Assigned task:
Retype, exactly as they appear below, the lines between the line holding "Click the heart favorite icon" and the line holding "You are a computer-use agent. The image size is (800, 425).", both ends included.

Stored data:
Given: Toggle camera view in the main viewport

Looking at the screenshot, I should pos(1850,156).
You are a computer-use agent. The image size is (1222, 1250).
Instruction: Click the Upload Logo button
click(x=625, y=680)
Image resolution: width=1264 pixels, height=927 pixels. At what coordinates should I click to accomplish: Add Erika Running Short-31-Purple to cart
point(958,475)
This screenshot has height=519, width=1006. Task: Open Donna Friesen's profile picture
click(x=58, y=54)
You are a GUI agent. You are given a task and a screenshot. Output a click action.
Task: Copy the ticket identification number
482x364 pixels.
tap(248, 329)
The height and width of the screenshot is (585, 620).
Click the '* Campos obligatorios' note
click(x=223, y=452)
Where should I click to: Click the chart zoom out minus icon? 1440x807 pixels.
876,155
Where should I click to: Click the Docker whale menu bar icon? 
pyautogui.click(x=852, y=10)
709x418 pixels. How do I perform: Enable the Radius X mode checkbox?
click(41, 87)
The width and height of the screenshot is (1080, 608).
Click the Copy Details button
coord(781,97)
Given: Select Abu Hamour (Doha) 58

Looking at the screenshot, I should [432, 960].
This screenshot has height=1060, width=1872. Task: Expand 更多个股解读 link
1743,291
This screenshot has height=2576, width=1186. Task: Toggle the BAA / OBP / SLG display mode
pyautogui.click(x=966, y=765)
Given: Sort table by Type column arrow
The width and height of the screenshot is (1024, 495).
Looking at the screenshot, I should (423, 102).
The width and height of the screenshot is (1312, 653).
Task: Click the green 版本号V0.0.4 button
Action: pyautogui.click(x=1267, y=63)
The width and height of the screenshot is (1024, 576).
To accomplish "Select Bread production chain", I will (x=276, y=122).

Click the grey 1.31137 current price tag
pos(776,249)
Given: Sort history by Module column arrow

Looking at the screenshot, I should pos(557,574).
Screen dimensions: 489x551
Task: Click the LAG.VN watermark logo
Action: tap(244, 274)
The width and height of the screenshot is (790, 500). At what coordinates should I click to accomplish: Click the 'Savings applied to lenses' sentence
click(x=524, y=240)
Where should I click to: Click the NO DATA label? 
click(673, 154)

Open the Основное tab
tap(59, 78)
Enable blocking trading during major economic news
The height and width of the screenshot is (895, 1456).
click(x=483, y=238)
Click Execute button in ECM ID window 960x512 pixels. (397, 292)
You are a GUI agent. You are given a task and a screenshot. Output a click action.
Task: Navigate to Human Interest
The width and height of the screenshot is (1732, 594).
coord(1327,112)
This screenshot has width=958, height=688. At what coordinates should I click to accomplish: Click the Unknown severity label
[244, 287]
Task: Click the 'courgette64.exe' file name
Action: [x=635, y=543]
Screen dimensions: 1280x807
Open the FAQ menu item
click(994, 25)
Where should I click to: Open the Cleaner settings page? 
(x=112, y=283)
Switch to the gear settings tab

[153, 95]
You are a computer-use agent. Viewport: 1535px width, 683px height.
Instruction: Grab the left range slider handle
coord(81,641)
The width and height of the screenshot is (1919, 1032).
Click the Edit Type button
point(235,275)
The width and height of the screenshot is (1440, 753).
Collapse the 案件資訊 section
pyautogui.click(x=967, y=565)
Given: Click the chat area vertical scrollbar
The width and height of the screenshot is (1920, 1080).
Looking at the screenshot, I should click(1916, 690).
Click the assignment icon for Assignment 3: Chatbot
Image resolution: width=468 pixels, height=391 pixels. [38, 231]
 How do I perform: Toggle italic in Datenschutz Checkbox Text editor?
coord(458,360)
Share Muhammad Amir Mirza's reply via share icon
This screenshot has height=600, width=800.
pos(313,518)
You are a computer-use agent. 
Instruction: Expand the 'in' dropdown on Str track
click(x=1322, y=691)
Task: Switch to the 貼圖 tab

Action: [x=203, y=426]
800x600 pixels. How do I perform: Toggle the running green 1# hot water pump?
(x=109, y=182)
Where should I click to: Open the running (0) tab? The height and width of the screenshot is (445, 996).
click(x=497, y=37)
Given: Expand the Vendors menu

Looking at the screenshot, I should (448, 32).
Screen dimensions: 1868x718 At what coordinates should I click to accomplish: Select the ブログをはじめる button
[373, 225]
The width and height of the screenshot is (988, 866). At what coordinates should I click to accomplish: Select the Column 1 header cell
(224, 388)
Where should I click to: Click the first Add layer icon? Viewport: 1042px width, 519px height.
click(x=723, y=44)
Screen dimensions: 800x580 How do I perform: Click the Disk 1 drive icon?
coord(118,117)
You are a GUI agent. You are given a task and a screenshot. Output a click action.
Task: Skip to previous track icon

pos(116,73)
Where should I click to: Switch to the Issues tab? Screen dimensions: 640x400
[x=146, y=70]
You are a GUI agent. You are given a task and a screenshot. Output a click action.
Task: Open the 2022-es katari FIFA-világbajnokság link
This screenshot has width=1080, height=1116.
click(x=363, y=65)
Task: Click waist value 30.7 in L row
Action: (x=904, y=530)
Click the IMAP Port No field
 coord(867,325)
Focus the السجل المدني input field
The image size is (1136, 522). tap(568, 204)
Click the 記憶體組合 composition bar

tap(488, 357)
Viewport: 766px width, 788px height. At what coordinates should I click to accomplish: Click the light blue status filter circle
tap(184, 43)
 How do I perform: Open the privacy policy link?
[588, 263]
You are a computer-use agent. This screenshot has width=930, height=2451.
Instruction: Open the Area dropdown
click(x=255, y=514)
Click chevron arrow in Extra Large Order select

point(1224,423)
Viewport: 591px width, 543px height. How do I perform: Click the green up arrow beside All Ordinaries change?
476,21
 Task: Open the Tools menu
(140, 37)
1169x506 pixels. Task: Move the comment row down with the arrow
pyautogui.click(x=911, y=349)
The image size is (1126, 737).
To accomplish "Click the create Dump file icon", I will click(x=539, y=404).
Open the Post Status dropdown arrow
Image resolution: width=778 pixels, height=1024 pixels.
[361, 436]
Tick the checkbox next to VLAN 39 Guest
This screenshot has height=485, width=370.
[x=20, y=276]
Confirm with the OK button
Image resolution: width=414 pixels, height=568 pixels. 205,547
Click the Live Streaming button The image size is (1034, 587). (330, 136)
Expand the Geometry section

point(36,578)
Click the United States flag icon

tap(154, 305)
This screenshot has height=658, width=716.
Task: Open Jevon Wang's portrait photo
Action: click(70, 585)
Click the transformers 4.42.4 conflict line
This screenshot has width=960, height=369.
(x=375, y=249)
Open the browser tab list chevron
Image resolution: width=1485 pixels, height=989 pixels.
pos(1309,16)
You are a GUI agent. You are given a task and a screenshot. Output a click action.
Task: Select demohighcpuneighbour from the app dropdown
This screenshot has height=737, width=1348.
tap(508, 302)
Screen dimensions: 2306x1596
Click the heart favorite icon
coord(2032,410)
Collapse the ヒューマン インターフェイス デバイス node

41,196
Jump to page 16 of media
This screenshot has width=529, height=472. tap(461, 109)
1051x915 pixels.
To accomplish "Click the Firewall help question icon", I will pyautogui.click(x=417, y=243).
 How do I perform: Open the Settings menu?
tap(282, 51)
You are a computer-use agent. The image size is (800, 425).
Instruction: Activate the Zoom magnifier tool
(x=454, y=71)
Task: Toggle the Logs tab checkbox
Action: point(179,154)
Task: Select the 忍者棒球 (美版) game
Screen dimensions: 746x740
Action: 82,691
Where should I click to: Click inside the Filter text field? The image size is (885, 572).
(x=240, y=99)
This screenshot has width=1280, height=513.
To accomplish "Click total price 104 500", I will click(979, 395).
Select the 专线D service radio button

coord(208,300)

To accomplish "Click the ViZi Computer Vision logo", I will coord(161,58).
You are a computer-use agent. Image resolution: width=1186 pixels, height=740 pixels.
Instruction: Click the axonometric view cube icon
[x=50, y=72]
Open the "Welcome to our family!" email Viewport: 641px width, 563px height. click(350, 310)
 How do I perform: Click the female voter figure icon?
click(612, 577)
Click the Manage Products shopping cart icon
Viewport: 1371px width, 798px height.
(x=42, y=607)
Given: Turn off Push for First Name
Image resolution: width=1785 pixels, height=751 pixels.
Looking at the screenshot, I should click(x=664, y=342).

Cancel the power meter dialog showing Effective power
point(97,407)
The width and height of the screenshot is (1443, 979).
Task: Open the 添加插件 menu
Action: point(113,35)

Solution for this problem:
Click the heart favorite icon
coord(2032,410)
Collapse the ヒューマン インターフェイス デバイス node

41,196
Jump to page 16 of media
This screenshot has width=529, height=472. tap(461, 109)
1051x915 pixels.
To accomplish "Click the Firewall help question icon", I will pyautogui.click(x=417, y=243).
 How do I perform: Open the Settings menu?
tap(282, 51)
You are a computer-use agent. The image size is (800, 425).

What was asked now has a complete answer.